This application uses a deep learning model to generate a description of an uploaded image. Users can also provide feedback to fine-tune the model.
To set up and run this application, follow these steps:
-
Create and activate a virtual environment (recommended):
python -m venv venv source venv/bin/activate # On Windows, use `venv\Scripts\activate`
-
Install the required dependencies:
pip install -r requirements.txt
To run the application, use the following command:
streamlit run app.py- Python: Version 3.8 or higher.
- Memory (RAM): At least 8 GB of RAM is recommended, as the model can be memory-intensive.
- Storage: At least 2 GB of free disk space is required for the model and its dependencies.
- Internet Connection: An internet connection is required to download the pre-trained model on the first run.
Before you begin, please be aware of the following:
- Model Size: The fine-tuned model is approximately 800 MB. Please be patient when cloning the repository or downloading the model for the first time.
- Model Accuracy: This model was fine-tuned on a very limited dataset consisting only of raccoon images. As a result, its accuracy is quite low, and it will likely fail to generate correct descriptions for most images. The
feedback.csvfile highlights these inaccuracies. The primary purpose of this project is to demonstrate the architecture and the feedback loop, not to provide a production-ready service. - Resource Consumption: Running this model is resource-intensive. It requires a significant amount of system memory (RAM) to load and perform inference. Ensure your machine has sufficient resources available before running the application.
The project follows a client-server architecture where a web-based frontend communicates with a Python backend that hosts the machine learning model.
graph TD
subgraph Client
A[User Browser]
end
subgraph Server
B[Python Web Server e.g., Flask, FastAPI]
C[Fine-Tuned BLIP Model]
D[feedback.csv]
end
A -- 1. Upload Image --> B
B -- 2. Preprocess Image --> C
C -- 3. Generate Description --> B
B -- 4. Send Description --> A
A -- 5. Submit Feedback/Correction --> B
B -- 6. Log Feedback --> D
- Client (User Browser): A simple web interface that allows a user to upload an image file and view the model-generated description.

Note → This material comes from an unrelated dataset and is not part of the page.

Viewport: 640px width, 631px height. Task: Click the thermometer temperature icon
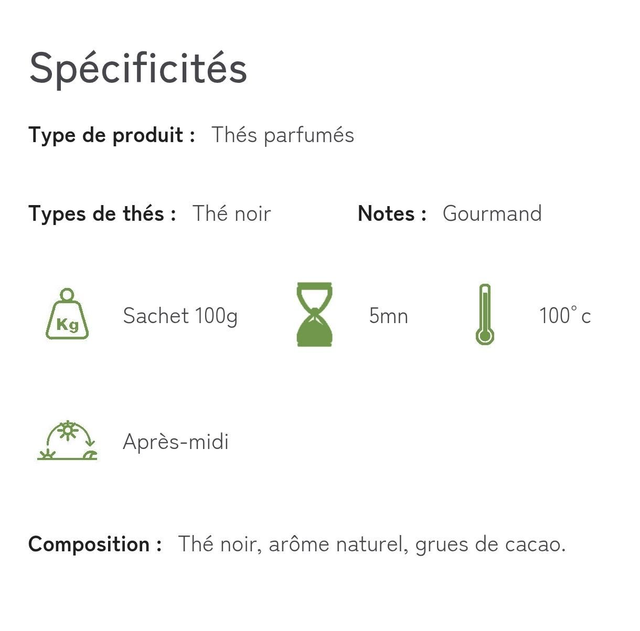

It also provides a way for the user to submit a corrected description.
- Python Web Server: A backend server responsible for handling HTTP requests from the client. It manages image data, interacts with the ML model, and logs user feedback.
- Fine-Tuned BLIP Model: The core of the project. This is a
BlipForConditionalGenerationmodel, as specified in thefine-tuned-model/config.json. It takes an image as input and generates a text description. - feedback.csv: A simple CSV file that acts as a database to store the original image, the model's generated description, and the user's feedback. This data is invaluable for analyzing model performance and for future retraining cycles.
The workflow is a straightforward process involving image upload, model inference, and a feedback loop.
-
Image Upload: The process begins when a user selects an image from their local machine and uploads it through the web frontend. The browser sends the image data to the backend server.
-
Inference Request: The Python backend receives the image. It preprocesses the image to match the input requirements of the vision model (e.g., resizing to 384x384 pixels, as defined in
vision_config). -
Description Generation: The preprocessed image tensor is passed to the fine-tuned BLIP model. The model, which combines a vision transformer and a text decoder, performs inference to generate a descriptive caption for the image.
-
Displaying the Result: The backend server sends the generated text description back to the client's browser, where it is displayed to the user.
-
User Feedback: The user reviews the generated description. If it's inaccurate or incomplete, they can type a correction into a feedback form. The
feedback.csvfile shows examples of this, such as correcting "racco" to "It is a raccoon." -
Logging for Improvement: When the user submits the feedback, the frontend sends the corrected text to the backend. The backend then appends a new row to
feedback.csv, recording the image identifier, the model's original (and incorrect) output, and the user's superior description. This creates a valuable dataset that can be used to further fine-tune the model and improve its accuracy over time.
The feedback.csv file contains an entry with an ImportError: cannot import name 'AdamW' from 'transformers'. This suggests a runtime issue in the backend, likely related to an outdated version of the transformers library or a dependency mismatch. AdamW was moved from the top-level transformers package to transformers.optimization.
To fix this, you should update the import statement in your training or inference script.
Example Code Fix:
--- a/your_script.py
+++ b/your_script.py
@@ -1,4 +1,4 @@
- from transformers import AdamW
+ from transformers.optimization import AdamW
# ... other imports
Ensuring your environment is correctly configured is crucial for the model to run as expected.